AVAILABLE DATA:

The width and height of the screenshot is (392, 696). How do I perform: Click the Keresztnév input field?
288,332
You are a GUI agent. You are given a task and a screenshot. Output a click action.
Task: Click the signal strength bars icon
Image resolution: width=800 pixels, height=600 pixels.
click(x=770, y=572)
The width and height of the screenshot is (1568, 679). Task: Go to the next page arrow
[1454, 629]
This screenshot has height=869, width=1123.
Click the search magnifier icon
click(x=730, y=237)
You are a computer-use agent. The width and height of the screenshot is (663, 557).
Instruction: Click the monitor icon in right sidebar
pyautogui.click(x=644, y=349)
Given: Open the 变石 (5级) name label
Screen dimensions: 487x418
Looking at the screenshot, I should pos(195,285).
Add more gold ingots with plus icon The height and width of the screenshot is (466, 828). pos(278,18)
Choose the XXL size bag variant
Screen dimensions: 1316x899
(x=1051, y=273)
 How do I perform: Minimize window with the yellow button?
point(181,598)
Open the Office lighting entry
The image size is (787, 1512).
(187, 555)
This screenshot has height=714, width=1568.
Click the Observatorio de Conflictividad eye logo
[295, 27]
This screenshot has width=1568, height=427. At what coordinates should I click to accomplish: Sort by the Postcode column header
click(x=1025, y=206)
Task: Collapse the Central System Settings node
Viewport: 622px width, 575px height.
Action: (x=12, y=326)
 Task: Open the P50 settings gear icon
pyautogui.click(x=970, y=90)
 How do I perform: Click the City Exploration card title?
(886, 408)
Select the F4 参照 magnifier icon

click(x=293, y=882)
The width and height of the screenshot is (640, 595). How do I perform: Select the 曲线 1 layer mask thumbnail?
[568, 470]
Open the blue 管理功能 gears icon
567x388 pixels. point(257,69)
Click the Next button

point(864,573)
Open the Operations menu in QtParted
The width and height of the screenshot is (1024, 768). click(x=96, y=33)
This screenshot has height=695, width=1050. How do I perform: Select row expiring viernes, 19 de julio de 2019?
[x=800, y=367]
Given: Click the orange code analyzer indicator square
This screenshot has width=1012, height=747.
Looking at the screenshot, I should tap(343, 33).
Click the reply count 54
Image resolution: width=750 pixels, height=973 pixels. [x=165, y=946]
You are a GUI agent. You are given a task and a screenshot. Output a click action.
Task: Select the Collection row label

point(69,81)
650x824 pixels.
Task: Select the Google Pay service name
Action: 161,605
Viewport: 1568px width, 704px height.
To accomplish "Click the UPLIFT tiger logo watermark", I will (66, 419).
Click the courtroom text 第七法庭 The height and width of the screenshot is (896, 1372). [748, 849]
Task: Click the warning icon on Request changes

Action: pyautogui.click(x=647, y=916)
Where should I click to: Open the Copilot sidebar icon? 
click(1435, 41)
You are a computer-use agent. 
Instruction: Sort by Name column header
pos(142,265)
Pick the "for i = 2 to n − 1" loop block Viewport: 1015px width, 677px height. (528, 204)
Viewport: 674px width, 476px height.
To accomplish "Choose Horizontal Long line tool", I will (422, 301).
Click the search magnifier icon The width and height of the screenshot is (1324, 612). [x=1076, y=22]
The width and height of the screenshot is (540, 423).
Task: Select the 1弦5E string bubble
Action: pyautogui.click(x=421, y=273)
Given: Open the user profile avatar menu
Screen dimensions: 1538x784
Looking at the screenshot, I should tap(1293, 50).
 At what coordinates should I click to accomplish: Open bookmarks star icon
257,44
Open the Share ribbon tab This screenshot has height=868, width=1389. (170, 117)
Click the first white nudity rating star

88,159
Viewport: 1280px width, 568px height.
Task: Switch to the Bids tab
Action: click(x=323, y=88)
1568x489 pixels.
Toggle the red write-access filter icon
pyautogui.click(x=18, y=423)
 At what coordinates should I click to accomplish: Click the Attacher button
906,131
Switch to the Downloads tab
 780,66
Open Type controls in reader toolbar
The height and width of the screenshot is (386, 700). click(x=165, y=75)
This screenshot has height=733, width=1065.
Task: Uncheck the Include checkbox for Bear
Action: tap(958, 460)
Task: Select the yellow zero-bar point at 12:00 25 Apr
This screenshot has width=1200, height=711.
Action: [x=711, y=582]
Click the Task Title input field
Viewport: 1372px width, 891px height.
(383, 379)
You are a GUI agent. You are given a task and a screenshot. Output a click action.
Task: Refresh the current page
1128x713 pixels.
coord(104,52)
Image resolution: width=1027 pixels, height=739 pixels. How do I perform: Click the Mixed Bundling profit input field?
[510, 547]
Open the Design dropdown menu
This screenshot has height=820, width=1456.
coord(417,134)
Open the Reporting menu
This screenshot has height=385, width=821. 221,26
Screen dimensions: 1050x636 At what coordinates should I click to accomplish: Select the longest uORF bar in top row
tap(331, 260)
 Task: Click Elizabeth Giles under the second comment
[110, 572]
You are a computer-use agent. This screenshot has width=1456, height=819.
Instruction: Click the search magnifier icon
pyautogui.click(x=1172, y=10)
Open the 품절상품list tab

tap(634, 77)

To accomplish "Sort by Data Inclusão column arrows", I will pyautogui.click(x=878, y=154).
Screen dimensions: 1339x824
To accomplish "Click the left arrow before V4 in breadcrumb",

TASK TO CARRY OUT:
The records above must be transcribed without a single omission.

RESPONSE TO THIS TASK:
The width and height of the screenshot is (392, 696). How do I perform: Click the Keresztnév input field?
288,332
You are a GUI agent. You are given a task and a screenshot. Output a click action.
Task: Click the signal strength bars icon
Image resolution: width=800 pixels, height=600 pixels.
click(x=770, y=572)
The width and height of the screenshot is (1568, 679). Task: Go to the next page arrow
[1454, 629]
This screenshot has height=869, width=1123.
Click the search magnifier icon
click(x=730, y=237)
You are a computer-use agent. The width and height of the screenshot is (663, 557).
Instruction: Click the monitor icon in right sidebar
pyautogui.click(x=644, y=349)
Given: Open the 变石 (5级) name label
Screen dimensions: 487x418
Looking at the screenshot, I should pos(195,285).
Add more gold ingots with plus icon The height and width of the screenshot is (466, 828). pos(278,18)
Choose the XXL size bag variant
Screen dimensions: 1316x899
(x=1051, y=273)
 How do I perform: Minimize window with the yellow button?
point(181,598)
Open the Office lighting entry
The image size is (787, 1512).
(187, 555)
This screenshot has height=714, width=1568.
Click the Observatorio de Conflictividad eye logo
[295, 27]
This screenshot has width=1568, height=427. At what coordinates should I click to accomplish: Sort by the Postcode column header
click(x=1025, y=206)
Task: Collapse the Central System Settings node
Viewport: 622px width, 575px height.
Action: (x=12, y=326)
 Task: Open the P50 settings gear icon
pyautogui.click(x=970, y=90)
 How do I perform: Click the City Exploration card title?
(886, 408)
Select the F4 参照 magnifier icon

click(x=293, y=882)
The width and height of the screenshot is (640, 595). How do I perform: Select the 曲线 1 layer mask thumbnail?
[568, 470]
Open the blue 管理功能 gears icon
567x388 pixels. point(257,69)
Click the Next button

point(864,573)
Open the Operations menu in QtParted
The width and height of the screenshot is (1024, 768). click(x=96, y=33)
This screenshot has height=695, width=1050. How do I perform: Select row expiring viernes, 19 de julio de 2019?
[x=800, y=367]
Given: Click the orange code analyzer indicator square
This screenshot has width=1012, height=747.
Looking at the screenshot, I should tap(343, 33).
Click the reply count 54
Image resolution: width=750 pixels, height=973 pixels. [x=165, y=946]
You are a GUI agent. You are given a task and a screenshot. Output a click action.
Task: Select the Collection row label

point(69,81)
650x824 pixels.
Task: Select the Google Pay service name
Action: 161,605
Viewport: 1568px width, 704px height.
To accomplish "Click the UPLIFT tiger logo watermark", I will (66, 419).
Click the courtroom text 第七法庭 The height and width of the screenshot is (896, 1372). [748, 849]
Task: Click the warning icon on Request changes

Action: pyautogui.click(x=647, y=916)
Where should I click to: Open the Copilot sidebar icon? 
click(1435, 41)
You are a computer-use agent. 
Instruction: Sort by Name column header
pos(142,265)
Pick the "for i = 2 to n − 1" loop block Viewport: 1015px width, 677px height. (528, 204)
Viewport: 674px width, 476px height.
To accomplish "Choose Horizontal Long line tool", I will (422, 301).
Click the search magnifier icon The width and height of the screenshot is (1324, 612). [x=1076, y=22]
The width and height of the screenshot is (540, 423).
Task: Select the 1弦5E string bubble
Action: pyautogui.click(x=421, y=273)
Given: Open the user profile avatar menu
Screen dimensions: 1538x784
Looking at the screenshot, I should tap(1293, 50).
 At what coordinates should I click to accomplish: Open bookmarks star icon
257,44
Open the Share ribbon tab This screenshot has height=868, width=1389. (170, 117)
Click the first white nudity rating star

88,159
Viewport: 1280px width, 568px height.
Task: Switch to the Bids tab
Action: click(x=323, y=88)
1568x489 pixels.
Toggle the red write-access filter icon
pyautogui.click(x=18, y=423)
 At what coordinates should I click to accomplish: Click the Attacher button
906,131
Switch to the Downloads tab
 780,66
Open Type controls in reader toolbar
The height and width of the screenshot is (386, 700). click(x=165, y=75)
This screenshot has height=733, width=1065.
Task: Uncheck the Include checkbox for Bear
Action: tap(958, 460)
Task: Select the yellow zero-bar point at 12:00 25 Apr
This screenshot has width=1200, height=711.
Action: [x=711, y=582]
Click the Task Title input field
Viewport: 1372px width, 891px height.
(383, 379)
You are a GUI agent. You are given a task and a screenshot. Output a click action.
Task: Refresh the current page
1128x713 pixels.
coord(104,52)
Image resolution: width=1027 pixels, height=739 pixels. How do I perform: Click the Mixed Bundling profit input field?
[510, 547]
Open the Design dropdown menu
This screenshot has height=820, width=1456.
coord(417,134)
Open the Reporting menu
This screenshot has height=385, width=821. 221,26
Screen dimensions: 1050x636 At what coordinates should I click to accomplish: Select the longest uORF bar in top row
tap(331, 260)
 Task: Click Elizabeth Giles under the second comment
[110, 572]
You are a computer-use agent. This screenshot has width=1456, height=819.
Instruction: Click the search magnifier icon
pyautogui.click(x=1172, y=10)
Open the 품절상품list tab

tap(634, 77)

To accomplish "Sort by Data Inclusão column arrows", I will pyautogui.click(x=878, y=154).
Screen dimensions: 1339x824
To accomplish "Click the left arrow before V4 in breadcrumb",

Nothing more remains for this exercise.